◆ What is being asked ◆
Among the records below, find the lines that contain "will" and copy each of them.

◆ Data for this exercise ◆
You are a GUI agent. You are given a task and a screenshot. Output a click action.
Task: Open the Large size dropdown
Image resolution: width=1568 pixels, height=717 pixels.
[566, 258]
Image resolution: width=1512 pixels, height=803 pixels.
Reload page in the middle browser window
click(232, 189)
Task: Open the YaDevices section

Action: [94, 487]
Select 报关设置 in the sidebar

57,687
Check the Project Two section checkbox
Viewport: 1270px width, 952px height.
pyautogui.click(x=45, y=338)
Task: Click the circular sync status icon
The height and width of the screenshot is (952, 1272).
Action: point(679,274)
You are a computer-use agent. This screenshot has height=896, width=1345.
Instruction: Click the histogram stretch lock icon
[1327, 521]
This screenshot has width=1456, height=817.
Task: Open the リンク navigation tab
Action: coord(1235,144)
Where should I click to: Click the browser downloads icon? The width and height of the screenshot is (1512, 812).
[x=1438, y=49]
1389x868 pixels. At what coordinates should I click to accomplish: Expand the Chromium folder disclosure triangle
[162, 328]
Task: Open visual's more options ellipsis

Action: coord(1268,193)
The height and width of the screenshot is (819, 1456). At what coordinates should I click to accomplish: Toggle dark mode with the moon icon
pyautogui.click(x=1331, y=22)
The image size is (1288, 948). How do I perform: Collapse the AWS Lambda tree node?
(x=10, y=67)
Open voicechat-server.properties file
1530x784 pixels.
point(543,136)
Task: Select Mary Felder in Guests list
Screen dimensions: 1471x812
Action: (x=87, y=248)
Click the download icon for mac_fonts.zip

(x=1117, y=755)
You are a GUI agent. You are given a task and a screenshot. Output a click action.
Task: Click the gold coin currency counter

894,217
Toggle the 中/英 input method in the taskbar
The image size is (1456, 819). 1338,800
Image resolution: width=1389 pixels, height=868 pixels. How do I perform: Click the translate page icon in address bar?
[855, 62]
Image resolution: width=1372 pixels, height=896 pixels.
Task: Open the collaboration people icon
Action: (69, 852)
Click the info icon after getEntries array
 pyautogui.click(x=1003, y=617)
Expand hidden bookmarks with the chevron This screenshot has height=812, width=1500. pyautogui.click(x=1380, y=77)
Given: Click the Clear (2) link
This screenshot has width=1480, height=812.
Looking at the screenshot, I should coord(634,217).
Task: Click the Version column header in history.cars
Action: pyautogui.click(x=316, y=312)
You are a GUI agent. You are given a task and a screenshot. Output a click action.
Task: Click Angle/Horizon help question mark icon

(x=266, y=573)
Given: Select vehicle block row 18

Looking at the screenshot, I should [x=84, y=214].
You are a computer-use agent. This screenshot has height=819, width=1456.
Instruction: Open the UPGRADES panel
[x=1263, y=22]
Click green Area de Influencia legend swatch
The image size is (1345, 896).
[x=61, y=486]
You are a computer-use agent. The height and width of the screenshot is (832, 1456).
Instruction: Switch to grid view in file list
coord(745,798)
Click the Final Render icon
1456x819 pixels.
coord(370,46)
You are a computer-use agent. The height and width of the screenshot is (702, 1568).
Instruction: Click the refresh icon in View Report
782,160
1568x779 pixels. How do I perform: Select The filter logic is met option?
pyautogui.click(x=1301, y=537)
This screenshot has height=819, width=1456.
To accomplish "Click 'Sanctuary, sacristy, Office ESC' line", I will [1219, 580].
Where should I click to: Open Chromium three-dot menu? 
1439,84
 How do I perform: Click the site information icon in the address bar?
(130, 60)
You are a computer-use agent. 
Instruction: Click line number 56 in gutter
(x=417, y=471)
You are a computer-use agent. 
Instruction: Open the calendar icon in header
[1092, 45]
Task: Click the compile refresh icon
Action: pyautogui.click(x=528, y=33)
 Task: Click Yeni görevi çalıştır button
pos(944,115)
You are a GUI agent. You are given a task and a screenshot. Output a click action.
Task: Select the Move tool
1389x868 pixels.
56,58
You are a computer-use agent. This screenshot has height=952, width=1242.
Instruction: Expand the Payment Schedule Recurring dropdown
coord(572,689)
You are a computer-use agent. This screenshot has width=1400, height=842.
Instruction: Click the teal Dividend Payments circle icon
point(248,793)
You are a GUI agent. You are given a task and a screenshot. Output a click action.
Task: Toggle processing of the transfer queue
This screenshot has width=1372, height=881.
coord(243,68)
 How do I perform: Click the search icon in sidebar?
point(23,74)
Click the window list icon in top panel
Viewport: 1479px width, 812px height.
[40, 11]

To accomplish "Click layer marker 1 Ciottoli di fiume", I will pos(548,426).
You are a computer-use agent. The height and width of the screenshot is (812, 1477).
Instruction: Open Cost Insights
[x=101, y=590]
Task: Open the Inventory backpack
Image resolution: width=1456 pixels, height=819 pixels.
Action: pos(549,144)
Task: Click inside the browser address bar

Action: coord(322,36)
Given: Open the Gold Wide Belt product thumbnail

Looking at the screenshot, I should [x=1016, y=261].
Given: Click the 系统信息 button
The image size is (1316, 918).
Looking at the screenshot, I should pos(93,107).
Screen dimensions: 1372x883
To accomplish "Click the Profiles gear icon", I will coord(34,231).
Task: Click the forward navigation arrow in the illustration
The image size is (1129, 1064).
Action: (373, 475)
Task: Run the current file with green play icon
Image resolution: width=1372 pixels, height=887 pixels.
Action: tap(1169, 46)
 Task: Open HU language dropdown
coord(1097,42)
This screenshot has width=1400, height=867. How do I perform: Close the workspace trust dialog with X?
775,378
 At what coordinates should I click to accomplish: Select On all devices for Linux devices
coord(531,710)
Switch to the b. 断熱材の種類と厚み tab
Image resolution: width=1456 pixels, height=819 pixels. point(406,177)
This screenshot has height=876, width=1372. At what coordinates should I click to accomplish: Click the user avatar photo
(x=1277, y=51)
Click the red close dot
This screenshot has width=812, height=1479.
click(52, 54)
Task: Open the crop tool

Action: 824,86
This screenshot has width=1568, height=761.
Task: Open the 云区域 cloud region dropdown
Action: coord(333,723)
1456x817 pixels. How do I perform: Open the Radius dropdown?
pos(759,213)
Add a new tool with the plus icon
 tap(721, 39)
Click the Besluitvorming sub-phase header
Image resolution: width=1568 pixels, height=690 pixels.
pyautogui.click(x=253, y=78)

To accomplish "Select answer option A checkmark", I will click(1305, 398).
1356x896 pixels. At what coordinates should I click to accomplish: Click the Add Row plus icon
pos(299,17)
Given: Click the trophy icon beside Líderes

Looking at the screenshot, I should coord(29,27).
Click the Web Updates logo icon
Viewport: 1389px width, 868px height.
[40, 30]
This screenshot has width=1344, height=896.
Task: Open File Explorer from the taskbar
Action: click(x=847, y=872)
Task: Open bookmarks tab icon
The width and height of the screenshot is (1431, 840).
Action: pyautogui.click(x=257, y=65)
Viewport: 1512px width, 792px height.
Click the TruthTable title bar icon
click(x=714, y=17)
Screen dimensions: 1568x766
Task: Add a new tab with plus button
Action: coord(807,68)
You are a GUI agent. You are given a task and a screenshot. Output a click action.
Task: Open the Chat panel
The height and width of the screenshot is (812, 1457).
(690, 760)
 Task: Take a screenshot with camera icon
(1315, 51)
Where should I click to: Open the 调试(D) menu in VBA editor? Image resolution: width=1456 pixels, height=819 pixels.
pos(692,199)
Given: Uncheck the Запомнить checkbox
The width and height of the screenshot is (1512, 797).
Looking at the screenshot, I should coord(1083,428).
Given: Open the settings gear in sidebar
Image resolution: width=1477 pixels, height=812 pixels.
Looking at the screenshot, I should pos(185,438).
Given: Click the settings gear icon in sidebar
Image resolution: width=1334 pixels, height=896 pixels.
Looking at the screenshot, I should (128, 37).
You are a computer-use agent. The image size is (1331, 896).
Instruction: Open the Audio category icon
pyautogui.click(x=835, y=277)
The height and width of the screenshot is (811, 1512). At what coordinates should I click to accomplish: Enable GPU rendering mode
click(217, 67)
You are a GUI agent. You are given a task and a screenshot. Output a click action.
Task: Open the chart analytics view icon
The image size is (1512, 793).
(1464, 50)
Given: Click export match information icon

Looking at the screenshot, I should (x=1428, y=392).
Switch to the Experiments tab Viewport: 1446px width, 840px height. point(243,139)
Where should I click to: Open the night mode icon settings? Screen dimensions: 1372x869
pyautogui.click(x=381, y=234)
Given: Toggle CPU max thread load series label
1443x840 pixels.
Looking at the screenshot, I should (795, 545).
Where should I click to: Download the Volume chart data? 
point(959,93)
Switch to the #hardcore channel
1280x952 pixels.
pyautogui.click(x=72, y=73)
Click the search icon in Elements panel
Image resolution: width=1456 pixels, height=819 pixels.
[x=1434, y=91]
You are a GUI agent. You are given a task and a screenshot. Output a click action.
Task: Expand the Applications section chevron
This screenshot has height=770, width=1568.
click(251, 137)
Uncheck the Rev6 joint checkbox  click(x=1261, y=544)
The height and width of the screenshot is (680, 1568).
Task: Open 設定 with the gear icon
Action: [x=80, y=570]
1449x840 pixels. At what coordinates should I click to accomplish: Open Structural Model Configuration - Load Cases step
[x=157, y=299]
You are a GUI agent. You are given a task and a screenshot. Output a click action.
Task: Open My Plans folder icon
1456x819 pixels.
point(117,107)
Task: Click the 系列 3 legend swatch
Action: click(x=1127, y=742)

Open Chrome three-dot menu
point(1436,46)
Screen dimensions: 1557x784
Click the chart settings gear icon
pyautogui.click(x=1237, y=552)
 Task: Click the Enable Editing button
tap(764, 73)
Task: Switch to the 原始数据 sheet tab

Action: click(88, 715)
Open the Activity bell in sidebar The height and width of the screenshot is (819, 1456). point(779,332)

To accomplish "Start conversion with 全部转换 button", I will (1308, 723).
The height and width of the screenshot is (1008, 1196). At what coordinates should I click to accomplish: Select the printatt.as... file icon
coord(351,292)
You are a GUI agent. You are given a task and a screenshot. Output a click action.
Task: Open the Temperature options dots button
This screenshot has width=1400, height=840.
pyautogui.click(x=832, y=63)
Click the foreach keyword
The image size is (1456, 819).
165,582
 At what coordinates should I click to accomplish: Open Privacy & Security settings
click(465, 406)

◆ Problem solution ◆
To accomplish "Click 'Sanctuary, sacristy, Office ESC' line", I will [1219, 580].
To accomplish "Click layer marker 1 Ciottoli di fiume", I will pos(548,426).
To accomplish "Click the Profiles gear icon", I will coord(34,231).
To accomplish "Select answer option A checkmark", I will click(1305, 398).
To accomplish "Start conversion with 全部转换 button", I will (1308, 723).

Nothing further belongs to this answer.